Em mais um capítulo da batalha contra a impunidade no esquema de fraudes bilionárias no INSS, o deputado federal Marcel Van Hattem (Novo-RS), líder da oposição na comissão, protocolou junto ao Supremo Tribunal Federal (STF) e à Procuradoria-Geral da República (PGR) um pedido urgente de medidas cautelares contra Fábio Luís Lula da Silva, o Lulinha, filho do presidente Lula (PT).
O requerimento, assinado também por parlamentares como os deputados Luiz Lima (Novo-RJ) e Adriana Ventura (Novo-SP), os senadores Eduardo Girão (Novo-CE) e Rogério Marinho (PL-RN, líder da oposição no Senado), e com apoio técnico do relator da CPMI, deputado Alfredo Gaspar (União-AL), exige a imposição de tornozeleira eletrônica e a retenção do passaporte de Lulinha. O objetivo é impedir que ele deixe o país – especialmente para retornar à Espanha, onde reside desde meados de 2025 – e evitar obstrução às investigações da CPMI do INSS.
A motivação é baseada em provas robustas da Polícia Federal: interceptações e depoimentos que revelam orientação para repasse de R$ 300 mil a Lulinha, via a lobista Roberta Luchsinger (amiga próxima dele e alvo de tornozeleira eletrônica no mesmo caso).
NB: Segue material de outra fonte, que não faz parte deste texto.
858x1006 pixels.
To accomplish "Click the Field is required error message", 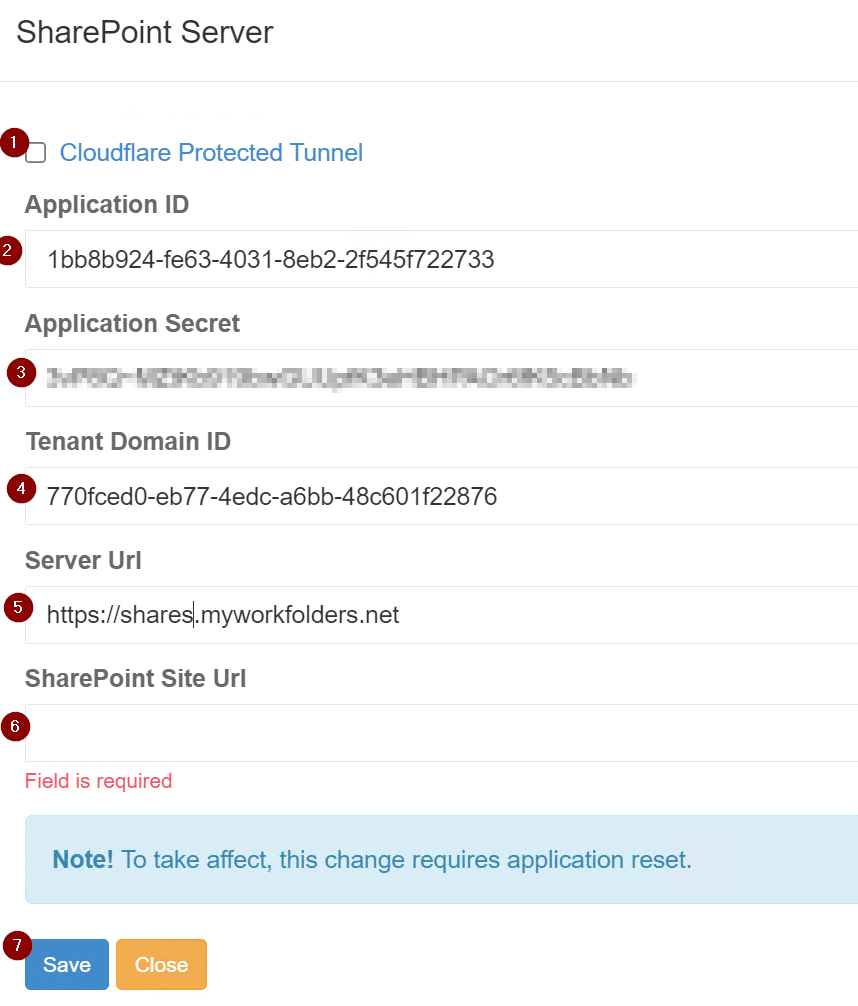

Van Hattem destacou a incoerência gritante: “Não faz sentido Lulinha não estar com tornozeleira eletrônica e poder sair do Brasil”, enquanto Roberta, intermediária, já cumpre medidas cautelares mais rigorosas, incluindo proibição de deixar o país e entrega de passaporte.
O deputado reforçou o tom combativo: “Vai em cana cada um daqueles que roubaram de viúvas, roubaram de velhinhos, de doentes, de órfãos, de pessoas com deficiência”. A CPMI investiga desvios milionários de benefícios previdenciários de vulneráveis, com prisões já efetuadas (como a do “Careca do INSS”, Antônio Carlos Camilo Antunes) e indícios de “mesada” mensal de R$ 300 mil para Lulinha, além de viagens conjuntas e conexões empresariais suspeitas.
A oposição garante que a comissão não vai terminar em “pizza” e promete continuidade mesmo no recesso parlamentar. O pedido é direcionado ao ministro André Mendonça (STF) e ao procurador-geral Paulo Gonet, com foco em restaurar a igualdade na aplicação da lei: enquanto aliados do governo recebem tratamento brando, opositores enfrentam rigor excessivo em casos semelhantes.
O caso ganha ainda mais relevância após Lulinha ter viajado à Europa sem qualquer restrição, apesar das suspeitas de envolvimento indireto no esquema revelado pela Operação Sem Desconto. A base conservadora e bolsonarista vê nisso mais um exemplo de dois pesos e duas medidas: impunidade para a família do Planalto enquanto o aparato estatal persegue adversários.
Até o momento, não há manifestação oficial do STF ou da PGR sobre o pedido. A CPMI segue colhendo provas concretas, e o requerimento reforça a pressão por respostas à sociedade sobre quem realmente pagou o preço das fraudes contra os mais pobres.